Full Report
Malicious campaign impersonating Mexican government site
Analysis Summary
# Incident Report: Impersonation of Mexican Government Site Leading to Credential Theft
## Executive Summary
Threat actors created a malicious website impersonating a legitimate Mexican government site related to social security payments to distribute malware via a drive-by download. Upon execution, the script silently installed malware that manipulated the registry, used headless browser techniques to evade detection, and stole session cookies/information from Chrome and Edge browsers before communicating with the Command and Control (C2) server.
## Incident Details
- Discovery Date: Not explicitly stated, but inferred shortly before October 16, 2025 (publication date).
- Incident Date: Malicious site created approximately seven months prior to October 16, 2025.
- Affected Organization: Users accessing Mexican Social Security/Employer Contribution services.
- Sector: Government Services / Finance (Social Security).
- Geography: Mexico (Implied by the target website).
## Timeline of Events
### Initial Access
- Date/Time: Unknown, active for ~7 months prior to reporting.
- Vector: Drive-by download via a look-alike website impersonating a Mexican government service (SUA system for employer-employee contributions).

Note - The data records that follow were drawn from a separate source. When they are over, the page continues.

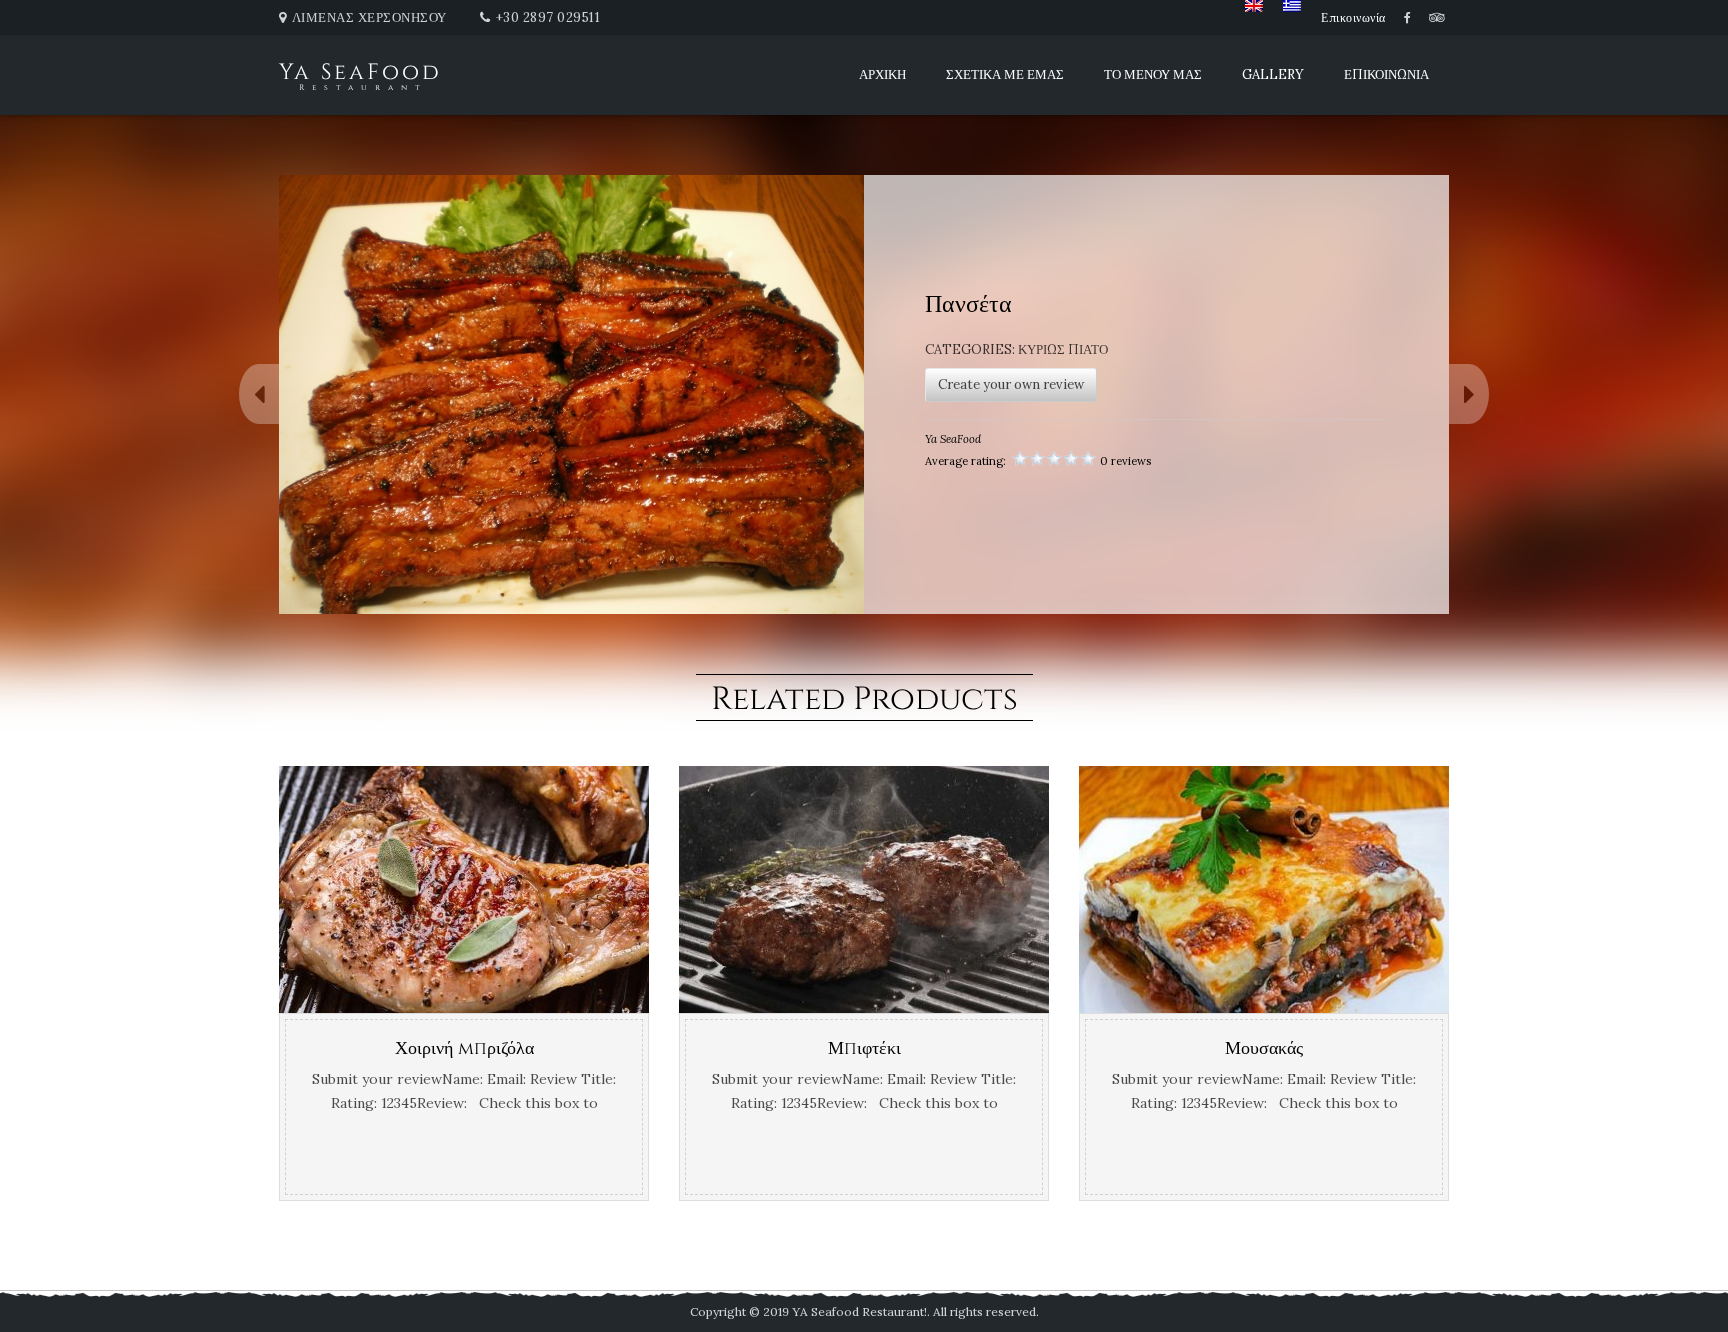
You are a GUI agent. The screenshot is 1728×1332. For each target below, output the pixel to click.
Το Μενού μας (1153, 74)
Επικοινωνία (1353, 17)
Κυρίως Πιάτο (1063, 349)
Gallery (1273, 74)
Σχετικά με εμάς (1005, 74)
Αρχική (882, 74)
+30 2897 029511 (548, 17)
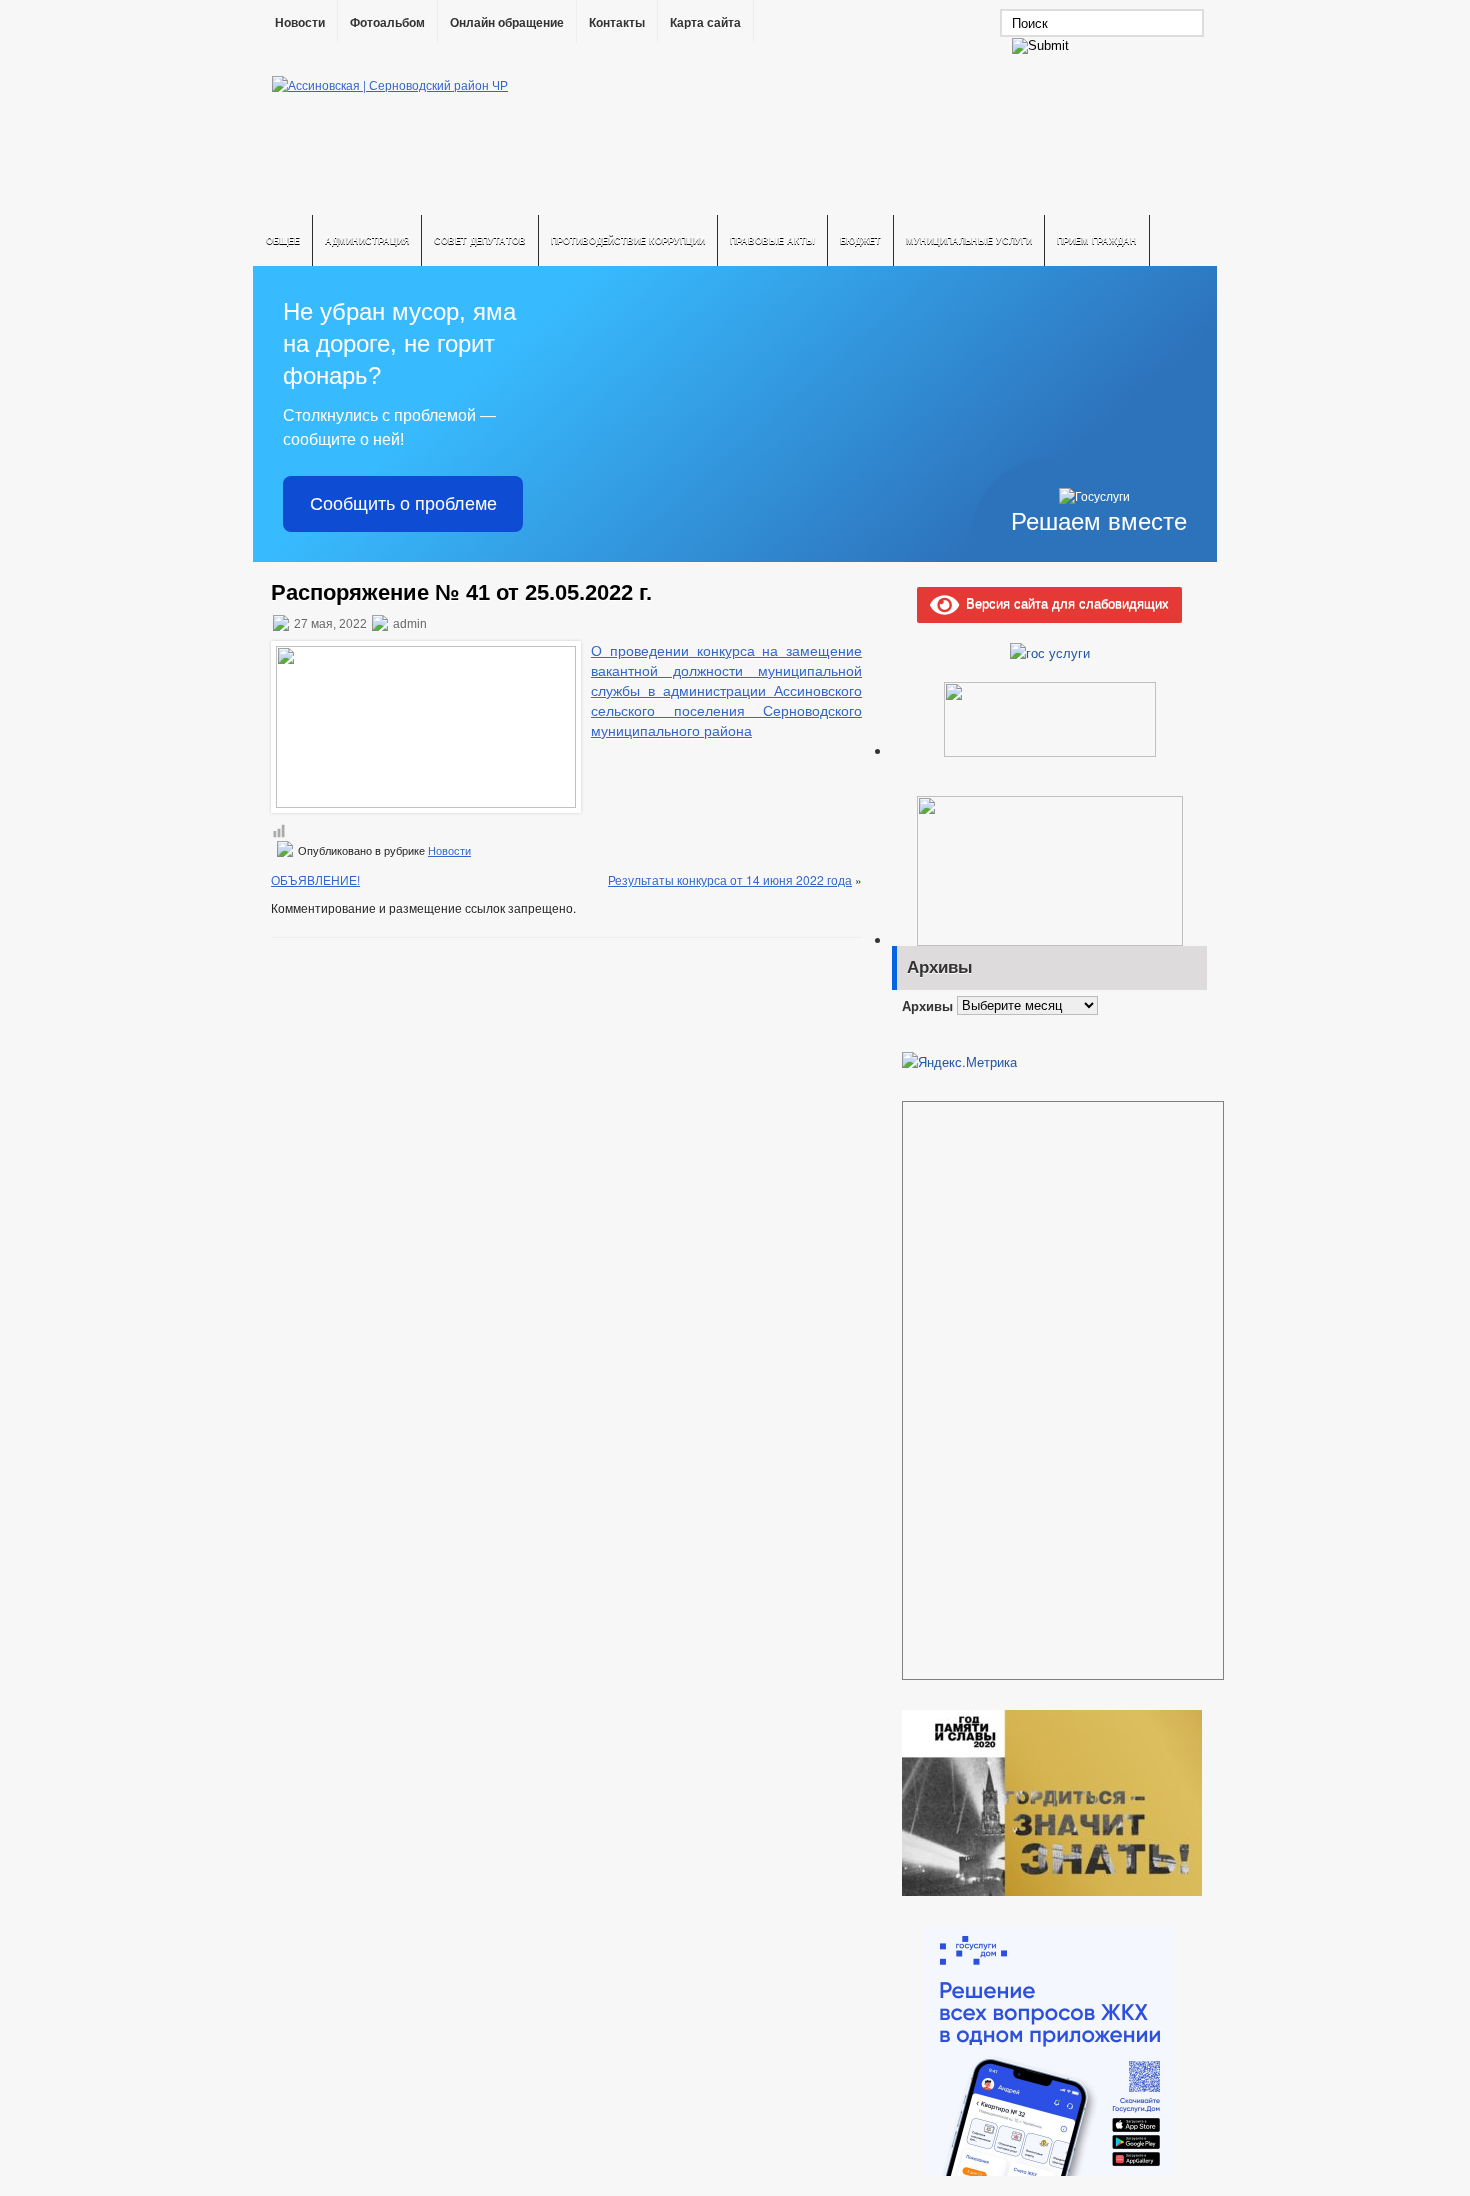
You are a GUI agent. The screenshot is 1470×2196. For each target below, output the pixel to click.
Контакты (617, 23)
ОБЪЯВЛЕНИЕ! (315, 879)
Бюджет (860, 240)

- Details: Users were tricked into downloading a malicious JavaScript file.
### Lateral Movement
- Not explicitly detailed, but the execution involved persistence mechanisms (registry manipulation).
### Data Exfiltration/Impact
- Stole session cookies and other information from web browsers (Chrome & Edge).
- Communicated with the C2 server to report infection and receive a unique ID.
### Detection & Response
- Detection: Analysis of the threat actor's activities and C2 communication (implied by the intelligence report structure).
- Response actions taken: Not explicitly detailed, but analysis of the C2 domain and malware was performed.
## Attack Methodology
- Initial Access: Drive-by Download via website spoofing (`instalasua.com` elements redirecting to original sites).
- Persistence: Manipulation of registry keys.
- Privilege Escalation: Not explicitly detailed.
- Defense Evasion: Use of headless browser mode to run silently and avoid detection.
- Credential Access: Stealing session cookies and other identifying information from web browsers (Chrome & Edge).
- Discovery: Not explicitly detailed (assumed standard web reconnaissance for site creation).
- Lateral Movement: Not explicitly detailed.
- Collection: Gathering session cookies and web browser information.
- Exfiltration: Communication established with the C2 server (`extensioninstaller.onrender[.]com`).
- Impact: Loss of browser session data and potential account takeover.
## Impact Assessment
- Financial: Not estimated.
- Data Breach: Session cookies and sensitive browser information from compromised user machines.
- Operational: Potential disruption to users attempting to access legitimate government services, leading to fraudulent actions.
- Reputational: Harm to the reputation of the targeted Mexican government service authority.
## Indicators of Compromise
- Network indicators: `extensioninstaller.onrender[.]com`
- File indicators: Malicious JavaScript file download (associated with SUA installation).
- Behavioral indicators: Registry key manipulation, use of headless browser automation, communication with suspicious C2 domain.
## Response Actions
- Containment measures: Not explicitly detailed, likely involving blocking the C2 domain and taking down the spoofed website.
- Eradication steps: Not explicitly detailed, but would require reviewing user endpoints for registry changes and removing associated files.
- Recovery actions: Not explicitly detailed, likely involving user password resets and clearing browser data.
## Lessons Learned
- The effectiveness of sophisticated social engineering (impersonating critical government infrastructure) combined with technical evasion methods (headless browser).
- The malicious site maintained functionality for approximately seven months without being flagged as malicious, indicating a gap in proactive threat monitoring for government-related lookalike domains.
## Recommendations
- Implement robust domain monitoring and proactive takedown procedures for lookalike domains targeting critical government services.
- Enhance user security training to specifically address drive-by downloads and the verification of official government sources, especially for sensitive tasks like tax/security contributions.
- Deploy endpoint detection and response (EDR) solutions capable of detecting suspicious registry changes and headless browser activity.